◆ Task statement: Your result will be the set of lines with "icon", copied from the material below.

◆ Extracted information:
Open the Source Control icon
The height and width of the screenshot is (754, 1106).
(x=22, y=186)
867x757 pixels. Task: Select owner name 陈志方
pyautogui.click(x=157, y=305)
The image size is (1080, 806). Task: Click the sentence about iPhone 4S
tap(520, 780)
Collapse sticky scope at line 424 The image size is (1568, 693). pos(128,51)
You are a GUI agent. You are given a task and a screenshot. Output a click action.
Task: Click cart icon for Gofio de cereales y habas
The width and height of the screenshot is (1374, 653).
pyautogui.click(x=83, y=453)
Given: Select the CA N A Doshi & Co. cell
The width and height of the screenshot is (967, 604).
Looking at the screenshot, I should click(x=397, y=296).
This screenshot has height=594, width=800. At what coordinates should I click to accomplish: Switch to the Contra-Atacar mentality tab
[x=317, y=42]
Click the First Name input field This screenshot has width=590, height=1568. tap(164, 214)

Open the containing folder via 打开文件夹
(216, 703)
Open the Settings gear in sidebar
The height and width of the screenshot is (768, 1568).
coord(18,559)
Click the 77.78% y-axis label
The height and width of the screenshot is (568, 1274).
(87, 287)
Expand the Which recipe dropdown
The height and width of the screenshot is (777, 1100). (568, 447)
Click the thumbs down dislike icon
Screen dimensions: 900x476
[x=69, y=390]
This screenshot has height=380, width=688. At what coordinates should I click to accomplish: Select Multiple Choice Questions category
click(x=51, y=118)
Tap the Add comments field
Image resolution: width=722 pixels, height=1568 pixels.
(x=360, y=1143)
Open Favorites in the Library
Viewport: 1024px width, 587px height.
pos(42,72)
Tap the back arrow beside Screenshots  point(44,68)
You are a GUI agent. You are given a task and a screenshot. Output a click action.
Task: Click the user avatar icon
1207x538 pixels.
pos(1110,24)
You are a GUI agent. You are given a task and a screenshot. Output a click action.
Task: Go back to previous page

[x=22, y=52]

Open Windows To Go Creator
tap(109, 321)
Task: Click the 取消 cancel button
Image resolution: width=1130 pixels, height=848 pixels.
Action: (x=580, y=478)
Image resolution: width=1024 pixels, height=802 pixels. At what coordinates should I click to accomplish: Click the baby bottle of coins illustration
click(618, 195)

◆ Answer space:
Open the Source Control icon
Task: Click cart icon for Gofio de cereales y habas
Click the thumbs down dislike icon
Task: Click the user avatar icon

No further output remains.